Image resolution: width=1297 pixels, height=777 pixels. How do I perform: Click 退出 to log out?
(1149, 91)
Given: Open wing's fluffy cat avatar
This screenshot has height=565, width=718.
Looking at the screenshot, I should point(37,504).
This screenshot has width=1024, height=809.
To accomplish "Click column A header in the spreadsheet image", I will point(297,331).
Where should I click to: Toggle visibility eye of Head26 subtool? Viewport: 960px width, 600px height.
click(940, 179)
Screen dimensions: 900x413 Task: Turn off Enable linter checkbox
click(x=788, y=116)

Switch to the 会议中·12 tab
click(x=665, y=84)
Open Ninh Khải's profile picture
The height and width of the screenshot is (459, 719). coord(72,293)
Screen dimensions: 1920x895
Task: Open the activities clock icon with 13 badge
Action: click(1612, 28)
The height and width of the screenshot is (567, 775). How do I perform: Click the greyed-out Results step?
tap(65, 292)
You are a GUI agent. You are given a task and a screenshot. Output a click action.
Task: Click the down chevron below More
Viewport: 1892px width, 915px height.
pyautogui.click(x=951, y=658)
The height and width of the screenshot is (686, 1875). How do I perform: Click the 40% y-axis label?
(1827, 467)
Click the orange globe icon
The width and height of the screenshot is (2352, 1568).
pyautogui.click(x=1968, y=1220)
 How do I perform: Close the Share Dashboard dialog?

WHAT IS EXPECTED:
An exact retyping of the lines from the one with "The height and width of the screenshot is (567, 775)." to the end of the material above, with both ends included and nothing added, is the required answer.

SOLUTION:
The height and width of the screenshot is (567, 775). How do I perform: Click the greyed-out Results step?
tap(65, 292)
You are a GUI agent. You are given a task and a screenshot. Output a click action.
Task: Click the down chevron below More
Viewport: 1892px width, 915px height.
pyautogui.click(x=951, y=658)
The height and width of the screenshot is (686, 1875). How do I perform: Click the 40% y-axis label?
(1827, 467)
Click the orange globe icon
The width and height of the screenshot is (2352, 1568).
pyautogui.click(x=1968, y=1220)
 How do I perform: Close the Share Dashboard dialog?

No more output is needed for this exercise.